Nigerians incurred N40.20 trillion as household consumption expenditure in 2019. This is according to the Consumption Expenditure Pattern report published by the National Bureau of Statistics. In 2009, the last time the report was published, Nigerians spent N21.62 trillion on consumption expenditure.
The data covered the period from October 2018 to September 2019.
The 2019 expenditure pattern report, which measures Nigeria’s spending pattern in both food and non-food items, revealed that of the total, 56.65% of the household expenditure in 2019 was spent on food, with the balance of about 43.35 spent on non-food items.
According to the definition, Household consumption refers to the amount spent personally by all Nigerians to acquire goods and services within the country. The data is based on household consumption only and excludes consumptions from the private sector, government, and exports.
Food consumed outside the home, followed by transportation costs and starchy roots, tubers, and plantains were responsible for the largest proportion of household expenditure, representing a combined 24.16% for total household expenditure in 2019.
How Nigerians Spend
In no particular surprise, 56.65% of Nigeria’s consumption expenditure was on food items. Transportation was second highest on the spending list with N2.5 trillion while health and education come next with N2.46 trillion and N2.42 trillion respectively. Also interesting to note that Nigerians spend more on telecoms than on rent, fuel/electricity.

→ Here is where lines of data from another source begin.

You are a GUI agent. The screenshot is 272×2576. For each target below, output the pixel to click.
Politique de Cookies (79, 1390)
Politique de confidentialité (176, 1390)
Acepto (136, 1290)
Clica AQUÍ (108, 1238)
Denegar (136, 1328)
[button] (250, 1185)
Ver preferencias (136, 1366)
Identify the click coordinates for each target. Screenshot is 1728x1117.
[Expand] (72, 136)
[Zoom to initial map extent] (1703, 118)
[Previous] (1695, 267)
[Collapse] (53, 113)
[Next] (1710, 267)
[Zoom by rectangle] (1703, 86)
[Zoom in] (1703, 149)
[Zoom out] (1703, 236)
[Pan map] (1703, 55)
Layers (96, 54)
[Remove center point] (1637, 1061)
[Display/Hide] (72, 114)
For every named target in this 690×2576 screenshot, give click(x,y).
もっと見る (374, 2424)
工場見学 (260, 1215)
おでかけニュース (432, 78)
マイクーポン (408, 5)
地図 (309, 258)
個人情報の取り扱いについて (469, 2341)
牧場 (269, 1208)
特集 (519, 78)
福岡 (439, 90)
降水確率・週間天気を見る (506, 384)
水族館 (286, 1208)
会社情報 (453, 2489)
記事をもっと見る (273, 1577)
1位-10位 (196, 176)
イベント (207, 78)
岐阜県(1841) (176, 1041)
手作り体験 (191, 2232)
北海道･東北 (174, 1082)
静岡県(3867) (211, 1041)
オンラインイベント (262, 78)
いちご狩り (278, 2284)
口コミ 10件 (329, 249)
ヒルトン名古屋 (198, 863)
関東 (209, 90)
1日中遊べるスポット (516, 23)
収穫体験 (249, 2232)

The spending pattern captured in this survey is indicative of Nigeria’s poverty rate which is over 80 million according to prior data published by the NBS.
Spending on Food
Nigerians spent a whopping N22.7 trillion on food between the period recorded for the survey. In clear evidence of Nigerians culinary preferences, skew more towards carbohydrates with Starchy Roots, Tubers, and Plantain dominating with about N2.5 trillion. Rice a major staple food item that the government has been looking to ban cost Nigerians about N1.9 trillion while vegetables cost N1.7 trillion.
Urban and Rural Nigeria
The data also cut across various states in the country as well as urban and rural Nigeria. For example, in Rural Nigeria, after food which takes on 61.3% of consumption, healthcare takes on another 7.3%. Transport and education is next with 5.59% and 4.7% respectively.
However, in Urban Nigeria, Food represents 51.5% of expenditure followed by Education and Transport with 7.5% and 7.38% respectively. Telecommunication, rent, fuel, and electricity all fall between 6% and 7%.
In terms of State, 12.6% of National Spending occurs in Lagos State while Oyo and Delta are next with 5.83% and 5.38% respectively.
In Nigeria’s economic capital, Lagos State, Lagosians spent about N2.4 trillion on food items representing 48% of total consumption expenditure while 52% was on non-food items, the only state with that record. Next was Transport, Rent and Telecoms with 10.5%, 8%, and 7.5% respectively.
What this means: This data is especially critical at understanding the consumption patterns of Nigerians. On the back of this data, it is obvious that Nigerians incur over 56% of their consumption expenditure on food items. Food and beverage businesses are one of the easiest to start and operate in Nigeria and there is a hungry population primed to consume it.
This data now show Nigerian only apportion 23% of their consumption expenditure to critical sectors such as telecoms, healthcare, electricity, entertainment. According to the report, poorer countries like Nigeria spend more on food while developed economies spend less.
For a developing country like Nigeria, the consumption pattern is skewed towards food i.e. food is higher than the non-food items. In most developed countries, it is the opposite, where the consumption pattern is skewed towards non-food items. The more developed a society becomes, the less it spends on food and the more it spends on nonfood items. Lagos is a clear indication of a state with an emerging economy. Lagos state’s expenditure on non-food items was more than its expenditure on food.